Problem details
An exact transcription of all the data is required; the pictures are to be left out.

Data excerpts
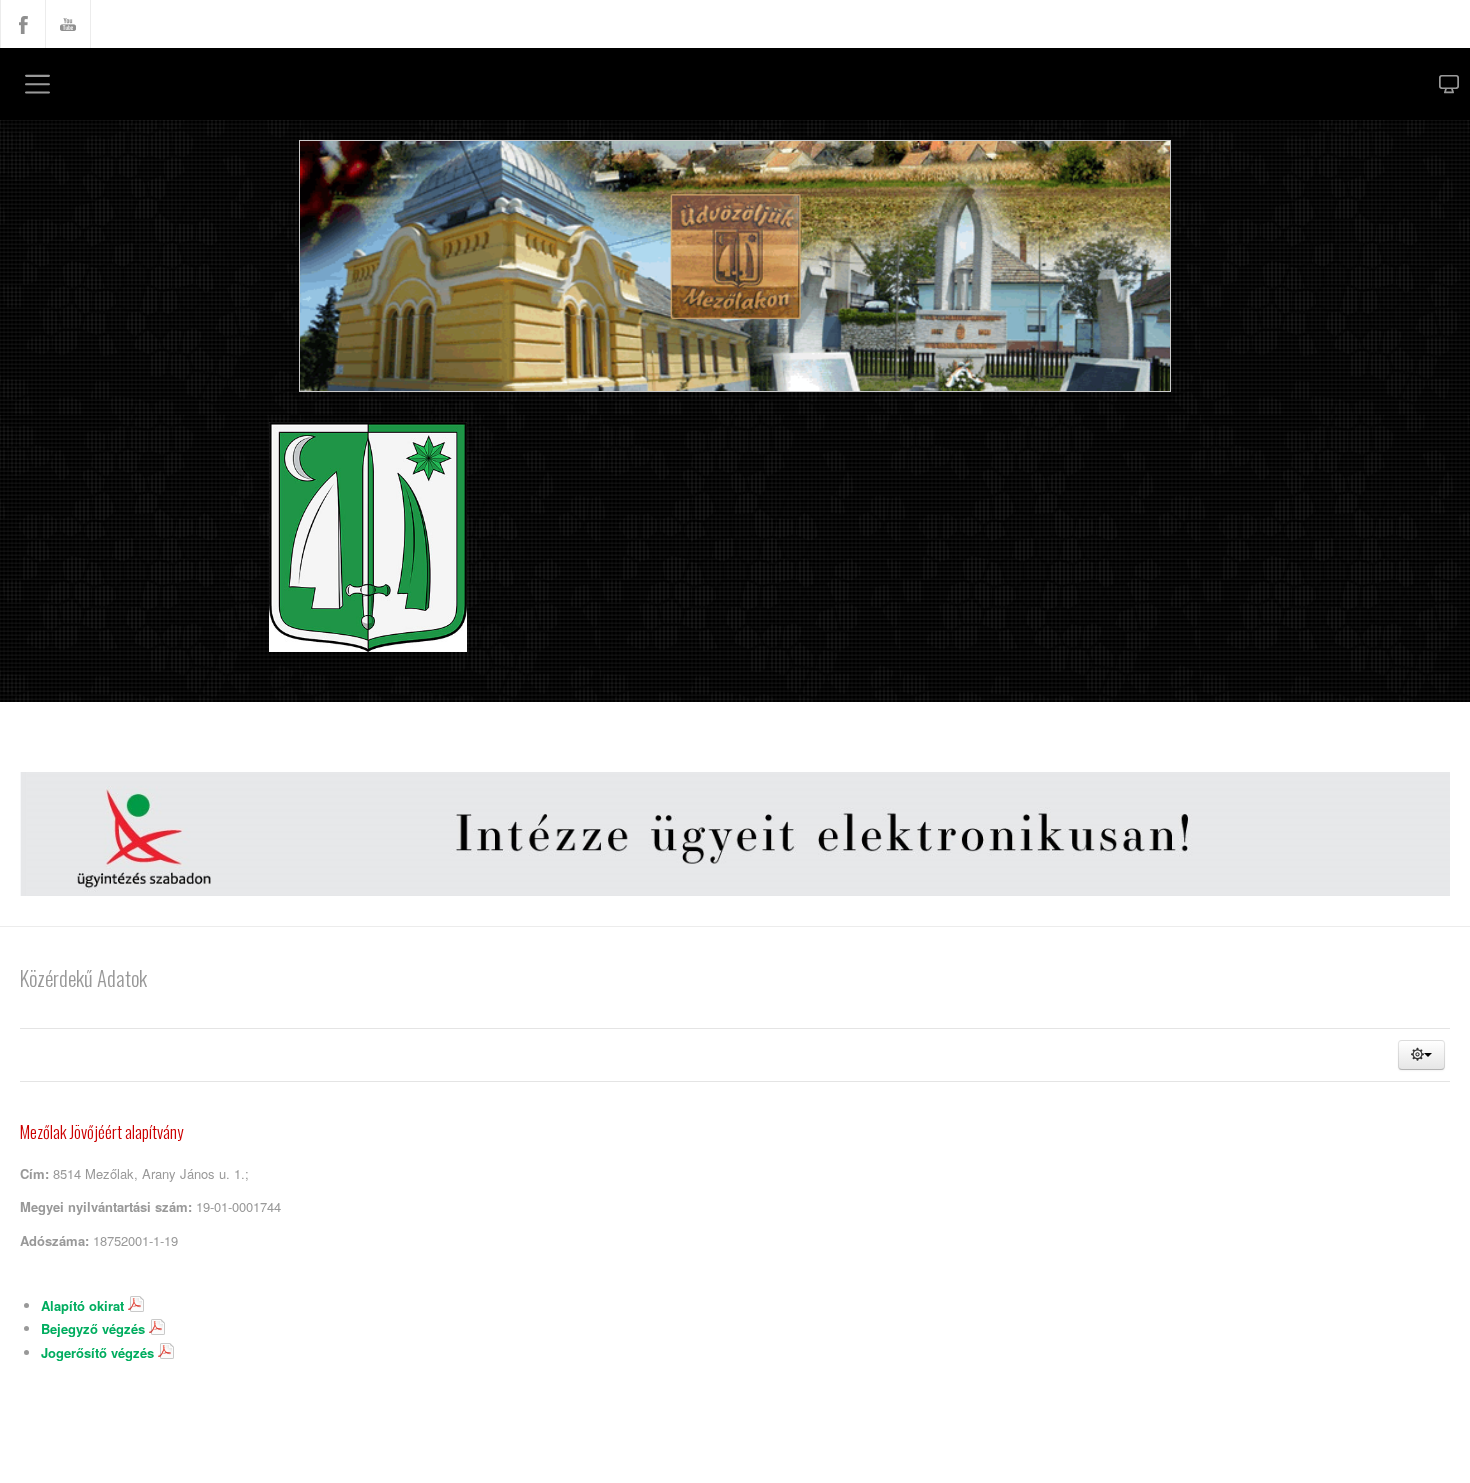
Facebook (23, 24)
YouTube (68, 24)
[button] (1421, 1057)
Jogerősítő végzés (105, 1364)
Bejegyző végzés (99, 1340)
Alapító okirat (88, 1316)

Output for this exercise
Facebook (23, 24)
YouTube (68, 24)
[button] (1421, 1057)
Jogerősítő végzés (105, 1364)
Bejegyző végzés (99, 1340)
Alapító okirat (88, 1316)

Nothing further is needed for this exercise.